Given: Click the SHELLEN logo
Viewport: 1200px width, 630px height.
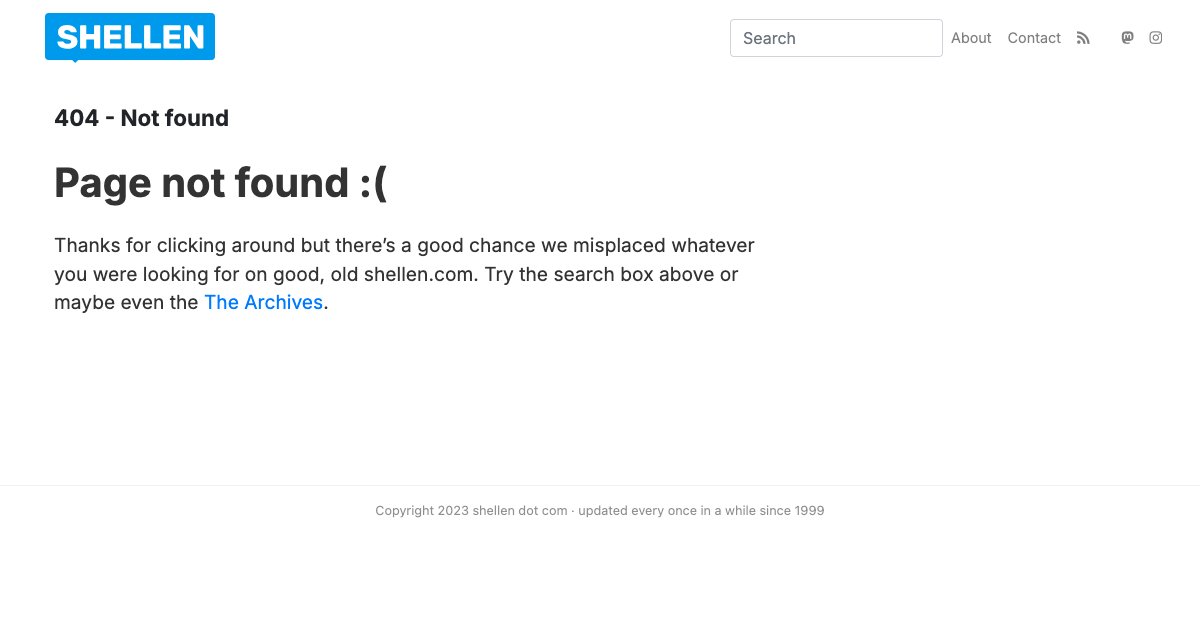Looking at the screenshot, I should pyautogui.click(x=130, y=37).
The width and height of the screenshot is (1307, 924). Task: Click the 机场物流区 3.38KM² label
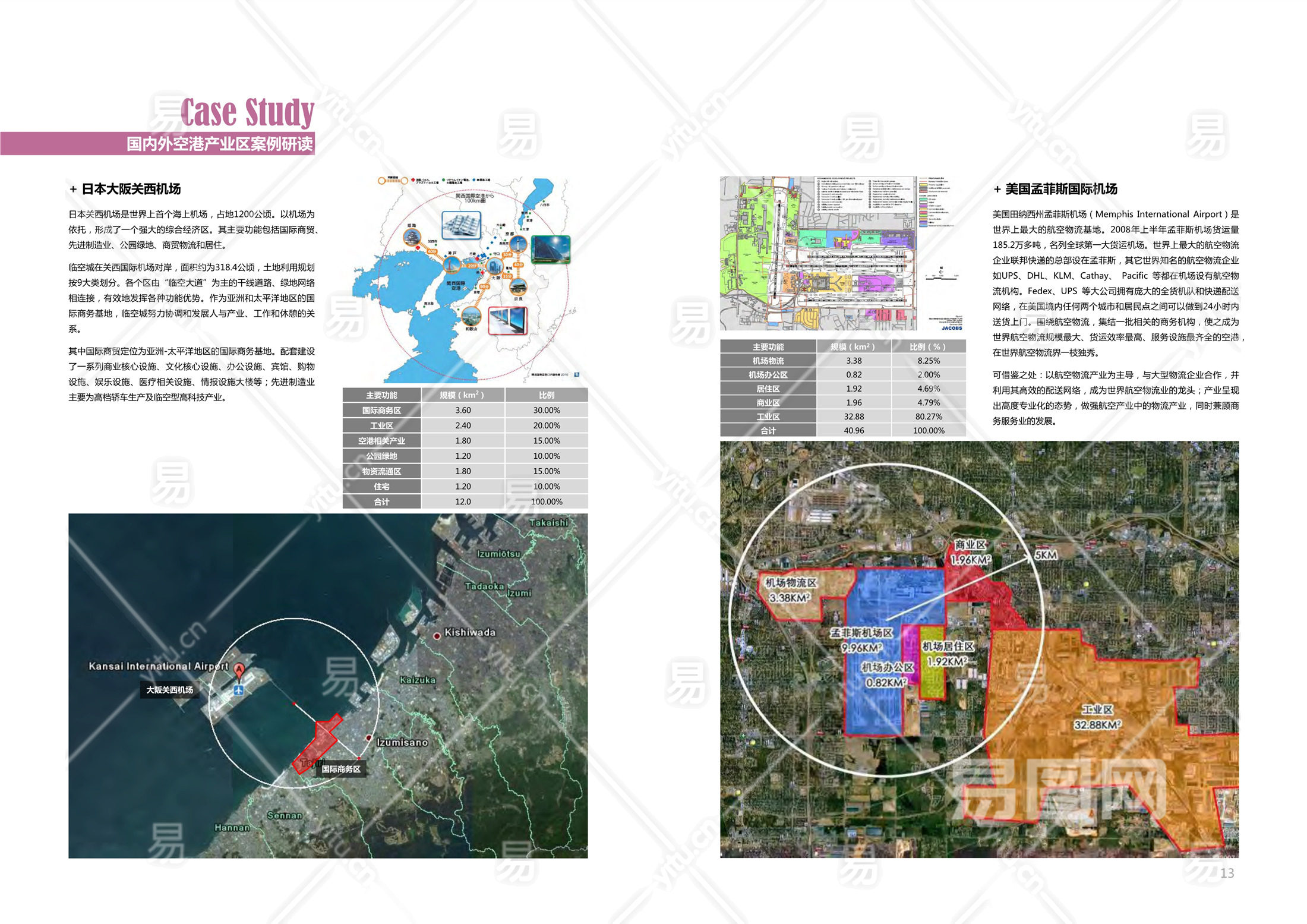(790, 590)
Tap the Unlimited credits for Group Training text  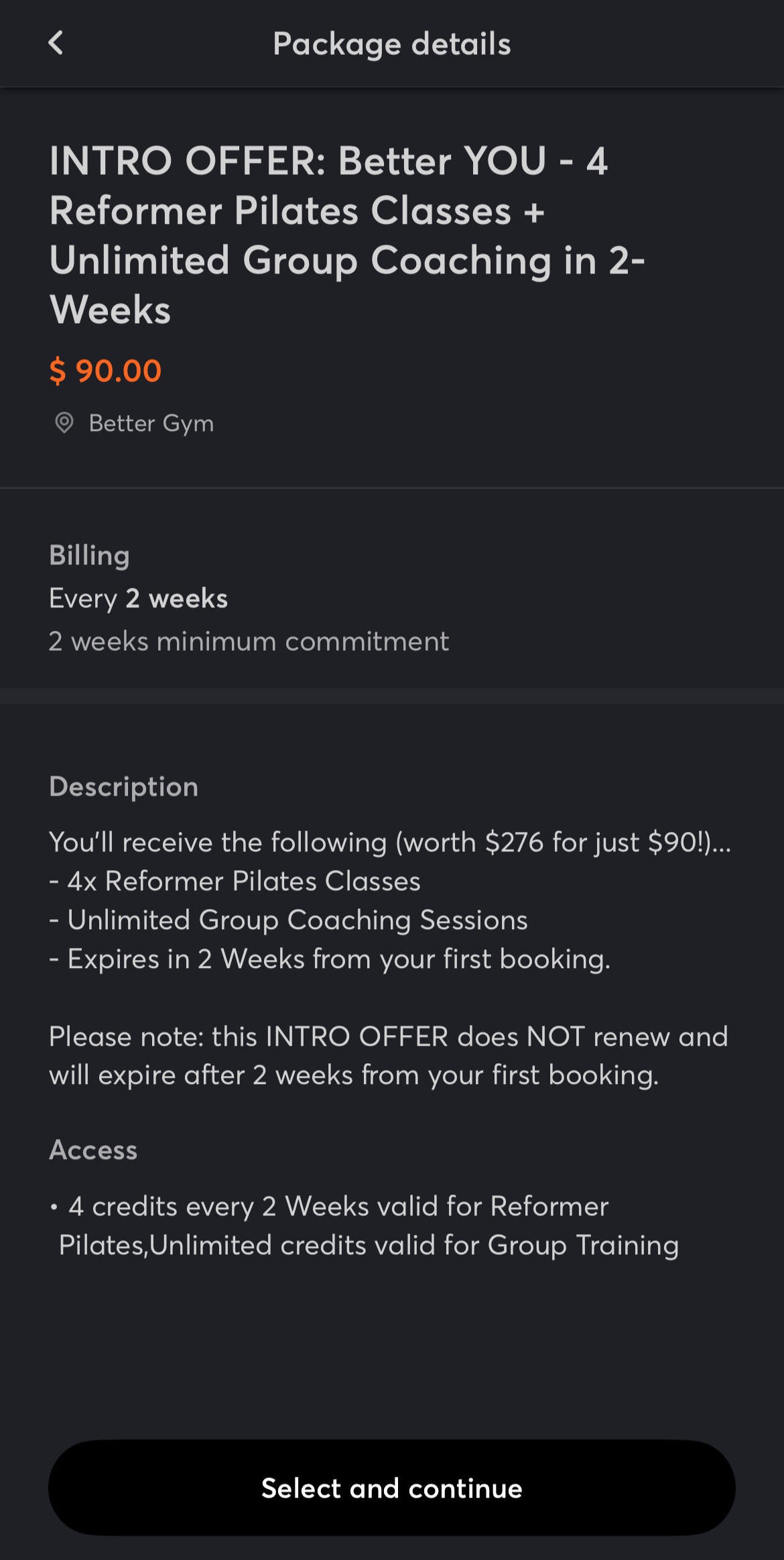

^^^^

**What is asked**
Rewrite the items starting at the line containing "The width and" and ending at the last item, keeping the requests and shifting every coordinate in the answers up by 82. Leave the pictures out.

**Exercise result**
The width and height of the screenshot is (1307, 924). Task: Click the 机场物流区 3.38KM² label
(872, 672)
Tap the Unlimited credits for Group Training text  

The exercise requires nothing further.